** start Page **

[proofplan]
We equip $S_k(SL_2(\mathbb{Z}))$ with the Petersson inner product and use the standard Hecke-theoretic facts that the [Hecke operators preserve cusp forms](/theorems/4245), are self-adjoint for this inner product, and satisfy the usual multiplication relations. Since the space is finite-dimensional, the commuting normal operators generated by the prime-index Hecke operators admit a common orthogonal eigenbasis by the finite-dimensional simultaneous spectral theorem. The Hecke relations then imply that each vector in this basis is an eigenvector for every $T_n$. Finally, the Fourier-coefficient formula for $T_n$ shows that a nonzero level-one Hecke eigenform has nonzero first Fourier coefficient, so it can be normalized by scaling.
[/proofplan]
[step:Put the cusp form space in finite-dimensional Hermitian form]
Let
\begin{align*}
V := S_k(SL_2(\mathbb{Z}))

** end Page **
** start Material provided **

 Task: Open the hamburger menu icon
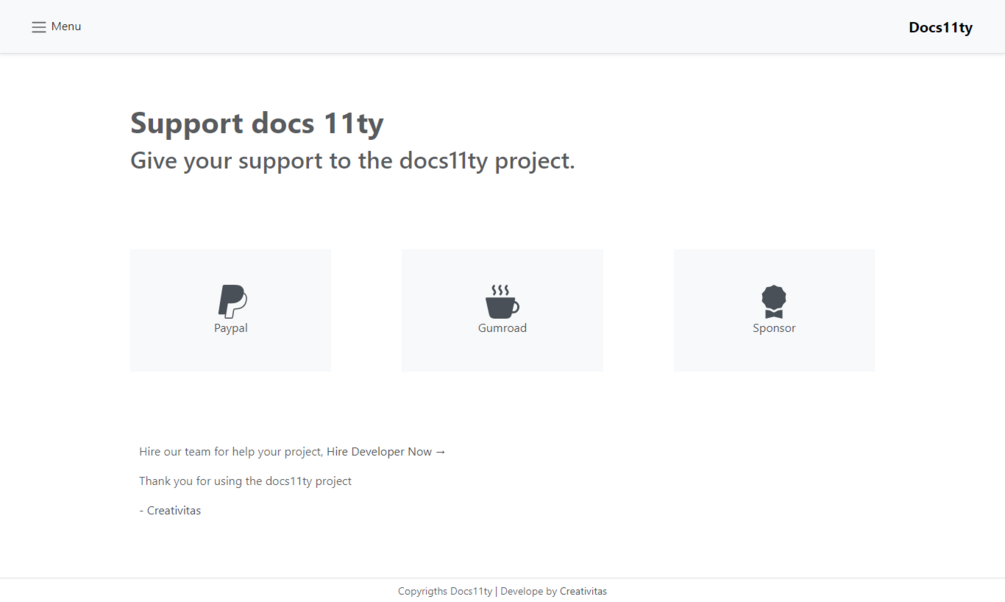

** end Material provided **

Tasks for this exercise:
a - Decide whether each statement below agrees with the proof plan on Hecke eigenforms above. Answer yes or no for each, and quote the words of the text that settle it.
(i) The cusp form space is given the Petersson inner product.
(ii) The space of cusp forms is treated as infinite-dimensional.
(iii) A nonzero level-one Hecke eigenform may have a first Fourier coefficient equal to zero.
b - Rewrite the paragraph of the Hecke eigenform proof plan that begins "We equip" as a short list of steps that keeps its main facts.
c - Continue the proof on Hecke eigenforms from the point where it stops, and carry out the step that puts the cusp form space in finite-dimensional Hermitian form.

Outputs in order:
a -
(i) Yes: "We equip $S_k(SL_2(\mathbb{Z}))$ with the Petersson inner product"
(ii) No: "Since the space is finite-dimensional"
(iii) No: "a nonzero level-one Hecke eigenform has nonzero first Fourier coefficient"

b -
- Give $S_k(SL_2(\mathbb{Z}))$ the Petersson inner product.
- Use the standard facts that Hecke operators preserve cusp forms, are self-adjoint for this inner product, and satisfy the usual multiplication relations.
- Because the space is finite-dimensional, apply the simultaneous spectral theorem to the commuting normal operators generated by the prime-index Hecke operators to get a common orthogonal eigenbasis.
- Use the Hecke relations to show each basis vector is an eigenvector for every $T_n$.
- Use the Fourier-coefficient formula for $T_n$ to show a nonzero level-one Hecke eigenform has nonzero first Fourier coefficient, so it can be normalized by scaling.

c -
\end{align*}
be the complex [vector space](/page/Vector%20Space) of cusp forms of weight $k$ and level one. This space is finite-dimensional by the standard finite-dimensionality theorem for spaces of modular forms (citing a result not yet in the wiki: finite-dimensionality of spaces of modular forms).
Let $\mathcal{F} \subset \mathbb{H}$ be a measurable fundamental domain for the action of $SL_2(\mathbb{Z})$ on the upper half-plane $\mathbb{H}$. Define the hyperbolic measure $\mu_{\mathrm{hyp}}$ on $\mathbb{H}$ by
\begin{align*}
d\mu_{\mathrm{hyp}}(z) := y^{-2}\,d\mathcal{L}^2(x,y),
\end{align*}
where $z = x + iy$ and $\mathcal{L}^2$ denotes two-dimensional Lebesgue measure on $\mathbb{R}^2$. The Petersson inner product on $V$ is the Hermitian form
\begin{align*}
(\cdot,\cdot)_{\mathrm{Pet}}: V \times V &\to \mathbb{C}, \\
(f,g) &\mapsto \int_{\mathcal{F}} f(z)\overline{g(z)}\,y^k\,d\mu_{\mathrm{hyp}}(z).
\end{align*}
For cusp forms this integral converges, and $(\cdot,\cdot)_{\mathrm{Pet}}$ is positive definite. Thus $V$ is a finite-dimensional Hermitian [inner product space](/page/Inner%20Product%20Space).
[guided]
The first point is to put the problem into finite-dimensional linear algebra. Define
\begin{align*}
V := S_k(SL_2(\mathbb{Z})).
\end{align*}
The standard finite-dimensionality theorem for spaces of modular forms says that $V$ is finite-dimensional over $\mathbb{C}$ (citing a result not yet in the wiki: finite-dimensionality of spaces of modular forms).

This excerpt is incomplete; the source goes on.